Prime TV time is fast approaching: fall premieres, football, not to mention all that binge-worthy streaming content. It’s understandable if you’ve had a hard time tearing your eyes off the screen, but let the reason be what’s playing and not that the TV has become an eyesore.
You don’t have to sacrifice style just because a room has a TV in it. Seating, storage and artwork can all help. We asked interiors experts to weigh in with their advice for mastering all that media.
The art of design
If you don’t want the TV to be the main attraction, a room has to have another showstopper. Designer Emily Johnston Larkin of EJ Interiors in Dallas relies on artwork to do the job.
Installing the TV off center also helps.
“There’s no reason a formal living room can’t both be functional and pretty,” Larkin said. “We add TVs all the time to these types of spaces to add an aspect of livability to a space.”
She said it’s crucial to have enough seating in any room with a TV. While a sectional can be perfect for lounging, if you’re after a more formal look, consider doubling up on sofas.
“We love a room with two parallel sofas because it gives the opportunity for two people to lie down facing the TV,” she said.
Front and center
Sometimes you have to let it go and allow the TV to be front and center.
But that doesn’t mean that you have to let it take over the room, said Abbe Fenimore of Studio Ten25.
“Make it feel like it belongs,” she said.
If your TV takes its place over a cabinet, styling with books and personal and decorative objects will help balance the big black box above it. Just be sure not to cover the screen or sensors, Fenimore said.
And if the only place for a TV is over a fireplace, consider camouflage: dark paint, wallpaper or wood accents.
“The look is clean and modern, and the TV doesn’t look so stark on a plain wall,” the Dallas designer said.
A custom built-in gives the TV and its components a place to go. It also gives you room to add plenty of personality. Emily Sheehan Hewett, of A Well Dressed Home, loves to dress up the shelves with family photos, fun keepsakes and other interesting objects.

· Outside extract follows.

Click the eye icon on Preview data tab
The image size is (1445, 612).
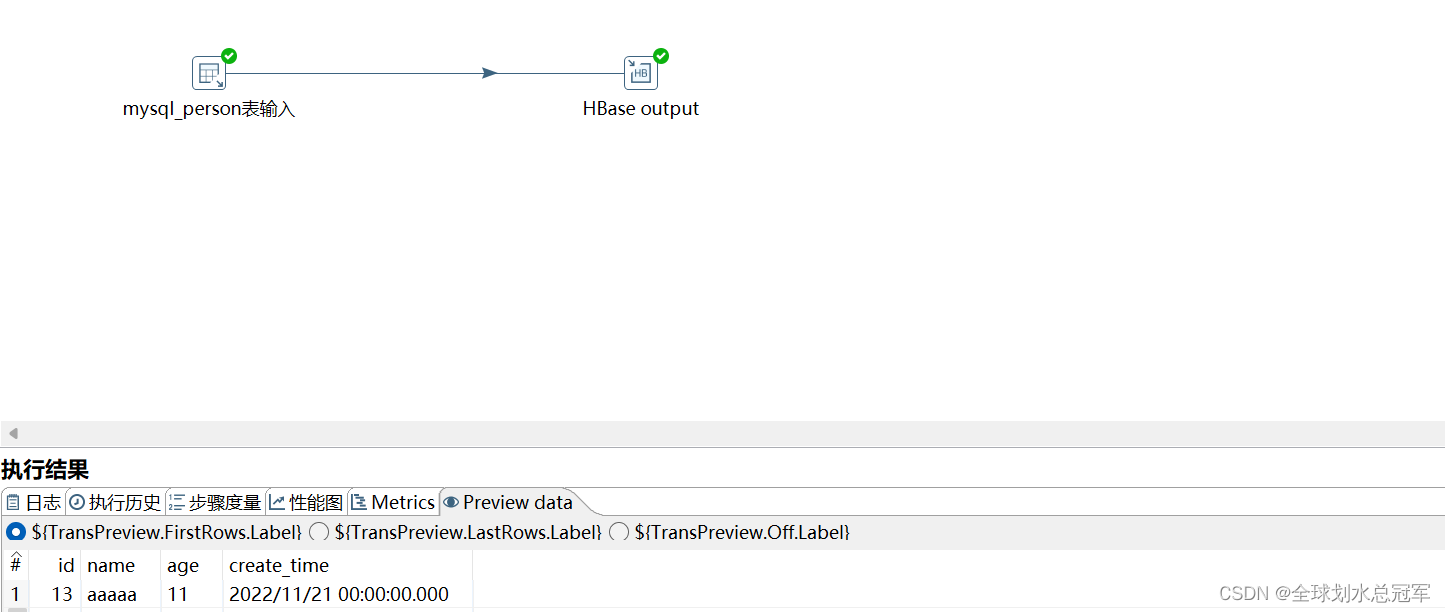pyautogui.click(x=451, y=501)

“Take the design up a notch by lining the back of the built-in with a fun wallpaper or fabric,” she said.
Additional lighting is always a good idea.

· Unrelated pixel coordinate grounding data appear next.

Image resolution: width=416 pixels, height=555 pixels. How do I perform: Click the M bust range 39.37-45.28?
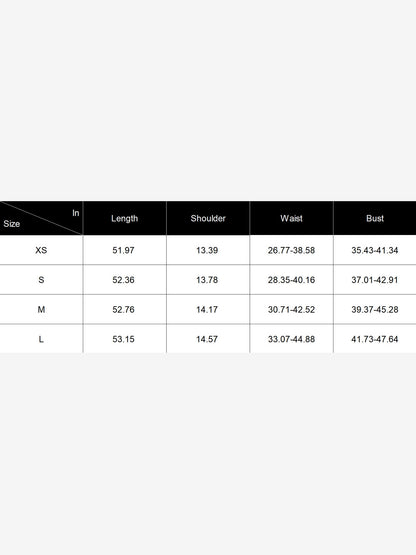click(375, 310)
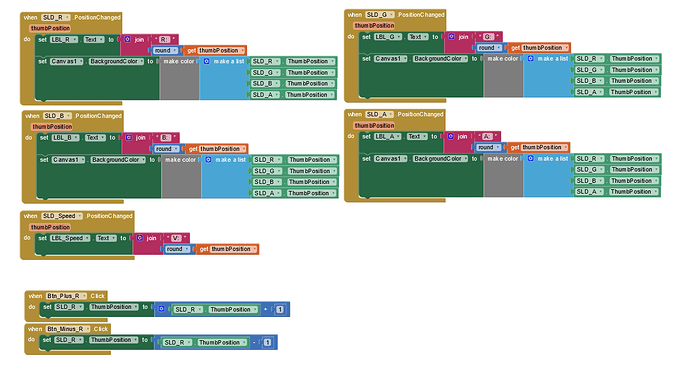Click the number 1 field in Btn_Plus_R block
Viewport: 690px width, 376px height.
coord(279,310)
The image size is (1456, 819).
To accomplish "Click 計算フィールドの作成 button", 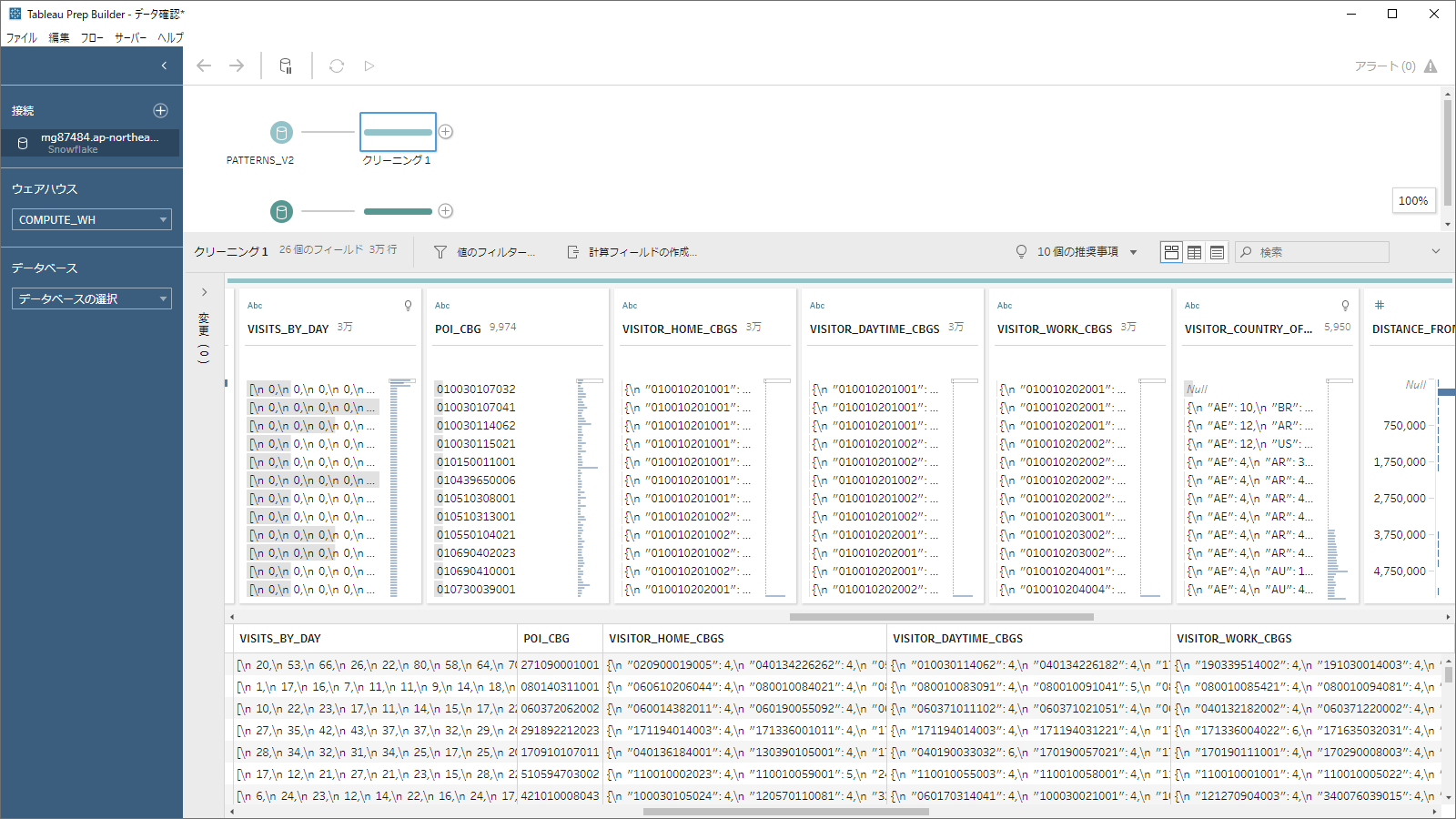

When designing the built-in, Hewett keeps doors in mind as a way to hide unsightly electronics, kids toys and board games.
“I know it’s tempting when you’re designing a TV room to head straight for the Barcaloungers, but thankfully there are many more stylish options out there these days,” said Tara Lenney, who relies on furniture that does double duty.
Consider a sleek, low-profile sofa with back cushions that lift up to headrest height. Opt for pieces upholstered in performance fabric so you don’t have to worry about inevitable spills. An upholstered cocktail ottoman gives you a place to put your feet up or hold your snacks for a night of binge-watching, said Lenney, of Tara Lenney Design, Dallas.
When it comes to consoles, size really does matter. “You want it to be proportional to the size of your TV,” Lenney said. “A good rule of thumb is that the TV shouldn’t take up more than two-thirds the width of the console.”
Style it simply: Lenney sticks to a few books and a plant.
“You want enough to keep it from looking stark but not so much that you are blocking the screen or adding too many visual distractions.”